Por - Claudia Giudice - Jornalista e autora do blog A Vida Sem Crachá
Contratei e demiti muita gente em 30 anos de
carreira. No caso da contratação, a etapa final é a famosa entrevista de
emprego. Aquele momento em que você fica cara a cara com o seu futuro
chefe direto ou indireto. Na maior parte das vezes,
é decisivo. Se agradar, a vaga é sua. Assim, tipo nocaute. Se não
agradar, fica no purgatório da repescagem, tentando ganhar por pontos.
Quando contratava, detestava seleções decididas por pontos. Significava
que ninguém era suficientemente empolgante, diferente
ou brilhante. Por isso, se quiser o emprego, acerte logo um soco de
baixo pra cima no queixo do contratador. Deixe o coxinha de quatro e não
lhe dê a fatídica oportunidade de perguntar “quantas bolas de tênis
cabem em uma piscina”.
Foi o que a Roberta fez comigo. Acho que no começo
de 2004. Eu dirigia uma área de edições especiais para a nova classe
média, cuidava de duas revistas de televisão semanais populares e também
fazia edições customizadas para clientes. Precisava
de um repórter e não tinha a intenção de perguntar sobre as bolinhas de
tênis. Ela entrou de salto alto agulha, saia preta no corte lápis e
camisa branca. Discreta e elegante. Usava os dois primeiros botões da
camisa abertos, porque tinha um colo lindo e fazia
o tipo diferente.
Não era um sílfide e não estava nem aí para esse detalhe. Mas não foi o figurino que me chapou.
Eu que não entendo nada de maquiagem e nem uso
(agora posso declarar minha ignorância em praça pública) fiquei
espantada com o modo perfeito com o qual Roberta passava delineador em
seus olhos. O traço era equilibrado. Sem borrões. Os olhos
dela ficaram ainda mais inteligentes e o discurso que ela fazia mais
crível. Tinha estudado jornalismo na Universidade Federal de Santa
Catarina. Para isso, tinha deixado a cidade do interior onde nascera e
havia se aventurado na capital. Sozinha? Não, com
a filha pequena, Gabriela, fruto de um amor de adolescência.
Neste momento, confesso aqui, contratei Roberta.

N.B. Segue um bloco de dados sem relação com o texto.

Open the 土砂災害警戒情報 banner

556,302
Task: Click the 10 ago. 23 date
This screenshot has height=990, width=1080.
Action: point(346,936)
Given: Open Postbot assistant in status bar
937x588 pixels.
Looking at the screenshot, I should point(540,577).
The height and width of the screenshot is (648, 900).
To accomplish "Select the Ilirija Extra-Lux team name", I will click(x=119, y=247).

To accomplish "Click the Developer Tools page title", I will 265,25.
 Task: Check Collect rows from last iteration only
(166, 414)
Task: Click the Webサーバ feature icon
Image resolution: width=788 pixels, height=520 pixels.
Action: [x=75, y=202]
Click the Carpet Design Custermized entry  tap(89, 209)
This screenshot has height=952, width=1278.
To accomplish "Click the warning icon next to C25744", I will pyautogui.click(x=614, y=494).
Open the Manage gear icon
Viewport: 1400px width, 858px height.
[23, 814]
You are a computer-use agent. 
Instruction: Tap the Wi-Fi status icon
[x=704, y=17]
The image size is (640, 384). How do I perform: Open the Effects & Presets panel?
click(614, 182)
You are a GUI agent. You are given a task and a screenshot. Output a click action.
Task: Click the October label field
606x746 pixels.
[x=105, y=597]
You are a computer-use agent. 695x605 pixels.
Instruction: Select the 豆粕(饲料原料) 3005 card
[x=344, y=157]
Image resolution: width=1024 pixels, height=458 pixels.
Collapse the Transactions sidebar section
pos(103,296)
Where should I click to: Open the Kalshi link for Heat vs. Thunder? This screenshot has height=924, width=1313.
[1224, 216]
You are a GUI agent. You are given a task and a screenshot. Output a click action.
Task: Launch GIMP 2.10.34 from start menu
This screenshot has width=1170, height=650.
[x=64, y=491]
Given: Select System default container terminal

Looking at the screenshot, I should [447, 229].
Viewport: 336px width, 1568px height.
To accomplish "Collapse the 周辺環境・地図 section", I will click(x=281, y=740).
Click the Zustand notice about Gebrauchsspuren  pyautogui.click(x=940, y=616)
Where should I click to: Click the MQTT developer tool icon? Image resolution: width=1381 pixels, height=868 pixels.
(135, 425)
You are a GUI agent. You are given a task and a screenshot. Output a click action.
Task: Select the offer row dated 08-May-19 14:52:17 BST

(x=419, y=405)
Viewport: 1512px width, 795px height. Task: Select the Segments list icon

Amigos de RH, me perdoem. Após essa resposta, eu, que já estava gostando
da moça, levei meu direto no queixo. Era diretora de redação, tinha 38
anos, 20 de carreira, e estava quebrada ao
meio por causa da dificuldade de conciliar o meu trabalho com a
maternidade do meu Chico, então com 1 anos e alguns meses. Aí me aparece
uma guria, de 20 anos, do interior de Santa Catarina, inteligente,
articulada, disposta, bem vestida, mãe de uma garotinha
e ainda capaz de passar um delineador impecável. Era muito para uma
segunda-feira.
Trabalhamos juntas por quase dois anos. A vida dela
não era fácil comparada com a minha. Salário curto. Jornada longa.
Desafios absurdos. Sem babá, sem marido e sem estrutura. Roberta
trabalhava muito. Pegava todos os frilas. Eu deixava
porque me via nela. Havia sido uma pirralha hiperprodutiva no início da
carreira. Mas não tinha filho, o que deixava tudo mais fácil.
Um dia, Roberta pediu para ir embora. Um gestor de
RH rigoroso diria que eu contratei mal. Discordarei respeitosamente e
absolutamente. Ela era um gênio e por dois anos tivemos um gênio
trabalhando em nosso time. Ela voltou para Floripa,
reorganizou a vida, capitalizou, pensou, criou e um dia voltou. Disse
adeus ao crachá, bem antes do que eu. Com amigos, montou uma editora, a
Mol, que se especializou em fazer projetos customizados. Só que uma
pegada diferente, com foco e pé na economia sustentável
e solidária. Em 2008, eles lançaram a revista Sorria, patrocinada pela
Droga Raia e por seus clientes, que ao comprar um exemplar faziam uma
doação para o Craac (grupo de apoio ao adolescente e criança com
câncer).
Por que decidi contar tudo isso? Porque hoje fui na
Drogasil comprar um remédio para uma hóspede e encontrei a edição de
agosto da revista Todos, a segunda revista customizada da Mol, criada
pela Roberta. O tema da edição é “Eu venci” e
bem lá na página 18 tem uma foto linda minha, segurando duas flores com
o título: “Entendi que o fracasso pode ser uma oportunidade de
aprendizado”. A matéria carinhosa fala da minha experiência recente no
contexto de uma pauta muito atual e oportuna: a reinvenção.
Histórias de cinco pessoas que depois de um tombo, de um susto, uma
fatalidade conseguiram florescer.
Só podia ser obra de uma moça como a Roberta, que até hoje passa delineador nos olhos como ninguém.